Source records
+===+

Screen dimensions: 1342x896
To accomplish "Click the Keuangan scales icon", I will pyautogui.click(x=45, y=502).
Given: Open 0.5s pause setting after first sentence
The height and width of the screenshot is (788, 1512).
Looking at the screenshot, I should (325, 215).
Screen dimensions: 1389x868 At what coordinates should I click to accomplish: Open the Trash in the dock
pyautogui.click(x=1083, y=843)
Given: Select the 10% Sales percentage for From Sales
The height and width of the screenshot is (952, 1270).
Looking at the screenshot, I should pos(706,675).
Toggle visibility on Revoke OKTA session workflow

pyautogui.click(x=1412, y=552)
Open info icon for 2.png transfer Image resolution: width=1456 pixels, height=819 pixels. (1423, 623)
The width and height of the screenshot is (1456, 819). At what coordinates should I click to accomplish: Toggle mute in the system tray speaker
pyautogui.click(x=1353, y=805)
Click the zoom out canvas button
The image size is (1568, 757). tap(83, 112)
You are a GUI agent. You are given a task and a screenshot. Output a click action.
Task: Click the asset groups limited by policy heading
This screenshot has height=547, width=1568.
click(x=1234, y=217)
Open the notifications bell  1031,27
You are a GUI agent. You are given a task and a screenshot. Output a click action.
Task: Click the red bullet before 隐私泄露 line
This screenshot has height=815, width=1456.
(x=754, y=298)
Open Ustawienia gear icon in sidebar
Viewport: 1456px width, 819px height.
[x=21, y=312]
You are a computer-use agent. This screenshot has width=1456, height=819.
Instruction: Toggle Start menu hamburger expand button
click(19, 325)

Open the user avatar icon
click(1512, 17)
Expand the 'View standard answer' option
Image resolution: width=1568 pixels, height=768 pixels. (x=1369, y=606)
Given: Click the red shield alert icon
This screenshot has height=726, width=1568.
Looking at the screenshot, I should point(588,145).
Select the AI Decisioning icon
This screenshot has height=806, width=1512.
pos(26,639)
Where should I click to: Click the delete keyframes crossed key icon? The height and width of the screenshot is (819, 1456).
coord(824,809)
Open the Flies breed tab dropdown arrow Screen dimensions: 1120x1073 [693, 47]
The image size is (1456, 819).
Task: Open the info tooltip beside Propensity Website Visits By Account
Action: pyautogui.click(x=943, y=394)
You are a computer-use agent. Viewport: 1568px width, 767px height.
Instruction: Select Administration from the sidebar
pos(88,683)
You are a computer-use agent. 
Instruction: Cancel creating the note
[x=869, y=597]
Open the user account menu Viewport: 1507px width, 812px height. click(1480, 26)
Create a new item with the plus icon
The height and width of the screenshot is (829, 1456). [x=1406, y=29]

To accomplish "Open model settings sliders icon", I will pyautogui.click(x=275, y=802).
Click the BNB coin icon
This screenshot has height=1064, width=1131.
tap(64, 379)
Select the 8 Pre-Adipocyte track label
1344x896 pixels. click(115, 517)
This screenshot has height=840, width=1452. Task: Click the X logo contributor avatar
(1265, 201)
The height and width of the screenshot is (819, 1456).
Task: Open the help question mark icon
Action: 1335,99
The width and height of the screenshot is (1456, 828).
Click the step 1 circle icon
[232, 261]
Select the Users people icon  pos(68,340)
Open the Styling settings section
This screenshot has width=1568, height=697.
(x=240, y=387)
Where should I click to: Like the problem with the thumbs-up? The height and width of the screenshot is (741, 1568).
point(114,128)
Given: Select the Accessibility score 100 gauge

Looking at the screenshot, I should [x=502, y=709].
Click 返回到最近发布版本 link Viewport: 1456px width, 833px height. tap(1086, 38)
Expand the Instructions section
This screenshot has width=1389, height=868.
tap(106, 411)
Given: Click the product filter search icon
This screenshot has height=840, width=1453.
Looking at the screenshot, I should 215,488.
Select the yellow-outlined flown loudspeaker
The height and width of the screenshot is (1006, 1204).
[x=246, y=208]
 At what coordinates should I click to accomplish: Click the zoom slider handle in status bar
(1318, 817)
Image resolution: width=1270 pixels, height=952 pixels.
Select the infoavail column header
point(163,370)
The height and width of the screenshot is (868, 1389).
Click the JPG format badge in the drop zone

+===+

:: Task ::
Retype every line of the data above exactly.

:: Solution below ::
Screen dimensions: 1342x896
To accomplish "Click the Keuangan scales icon", I will pyautogui.click(x=45, y=502).
Given: Open 0.5s pause setting after first sentence
The height and width of the screenshot is (788, 1512).
Looking at the screenshot, I should (325, 215).
Screen dimensions: 1389x868 At what coordinates should I click to accomplish: Open the Trash in the dock
pyautogui.click(x=1083, y=843)
Given: Select the 10% Sales percentage for From Sales
The height and width of the screenshot is (952, 1270).
Looking at the screenshot, I should pos(706,675).
Toggle visibility on Revoke OKTA session workflow

pyautogui.click(x=1412, y=552)
Open info icon for 2.png transfer Image resolution: width=1456 pixels, height=819 pixels. (1423, 623)
The width and height of the screenshot is (1456, 819). At what coordinates should I click to accomplish: Toggle mute in the system tray speaker
pyautogui.click(x=1353, y=805)
Click the zoom out canvas button
The image size is (1568, 757). tap(83, 112)
You are a GUI agent. You are given a task and a screenshot. Output a click action.
Task: Click the asset groups limited by policy heading
This screenshot has height=547, width=1568.
click(x=1234, y=217)
Open the notifications bell  1031,27
You are a GUI agent. You are given a task and a screenshot. Output a click action.
Task: Click the red bullet before 隐私泄露 line
This screenshot has height=815, width=1456.
(x=754, y=298)
Open Ustawienia gear icon in sidebar
Viewport: 1456px width, 819px height.
[x=21, y=312]
You are a computer-use agent. This screenshot has width=1456, height=819.
Instruction: Toggle Start menu hamburger expand button
click(19, 325)

Open the user avatar icon
click(1512, 17)
Expand the 'View standard answer' option
Image resolution: width=1568 pixels, height=768 pixels. (x=1369, y=606)
Given: Click the red shield alert icon
This screenshot has height=726, width=1568.
Looking at the screenshot, I should point(588,145).
Select the AI Decisioning icon
This screenshot has height=806, width=1512.
pos(26,639)
Where should I click to: Click the delete keyframes crossed key icon? The height and width of the screenshot is (819, 1456).
coord(824,809)
Open the Flies breed tab dropdown arrow Screen dimensions: 1120x1073 [693, 47]
The image size is (1456, 819).
Task: Open the info tooltip beside Propensity Website Visits By Account
Action: pyautogui.click(x=943, y=394)
You are a computer-use agent. Viewport: 1568px width, 767px height.
Instruction: Select Administration from the sidebar
pos(88,683)
You are a computer-use agent. 
Instruction: Cancel creating the note
[x=869, y=597]
Open the user account menu Viewport: 1507px width, 812px height. click(1480, 26)
Create a new item with the plus icon
The height and width of the screenshot is (829, 1456). [x=1406, y=29]

To accomplish "Open model settings sliders icon", I will pyautogui.click(x=275, y=802).
Click the BNB coin icon
This screenshot has height=1064, width=1131.
tap(64, 379)
Select the 8 Pre-Adipocyte track label
1344x896 pixels. click(115, 517)
This screenshot has height=840, width=1452. Task: Click the X logo contributor avatar
(1265, 201)
The height and width of the screenshot is (819, 1456).
Task: Open the help question mark icon
Action: 1335,99
The width and height of the screenshot is (1456, 828).
Click the step 1 circle icon
[232, 261]
Select the Users people icon  pos(68,340)
Open the Styling settings section
This screenshot has width=1568, height=697.
(x=240, y=387)
Where should I click to: Like the problem with the thumbs-up? The height and width of the screenshot is (741, 1568).
point(114,128)
Given: Select the Accessibility score 100 gauge

Looking at the screenshot, I should [x=502, y=709].
Click 返回到最近发布版本 link Viewport: 1456px width, 833px height. tap(1086, 38)
Expand the Instructions section
This screenshot has width=1389, height=868.
tap(106, 411)
Given: Click the product filter search icon
This screenshot has height=840, width=1453.
Looking at the screenshot, I should 215,488.
Select the yellow-outlined flown loudspeaker
The height and width of the screenshot is (1006, 1204).
[x=246, y=208]
 At what coordinates should I click to accomplish: Click the zoom slider handle in status bar
(1318, 817)
Image resolution: width=1270 pixels, height=952 pixels.
Select the infoavail column header
point(163,370)
The height and width of the screenshot is (868, 1389).
Click the JPG format badge in the drop zone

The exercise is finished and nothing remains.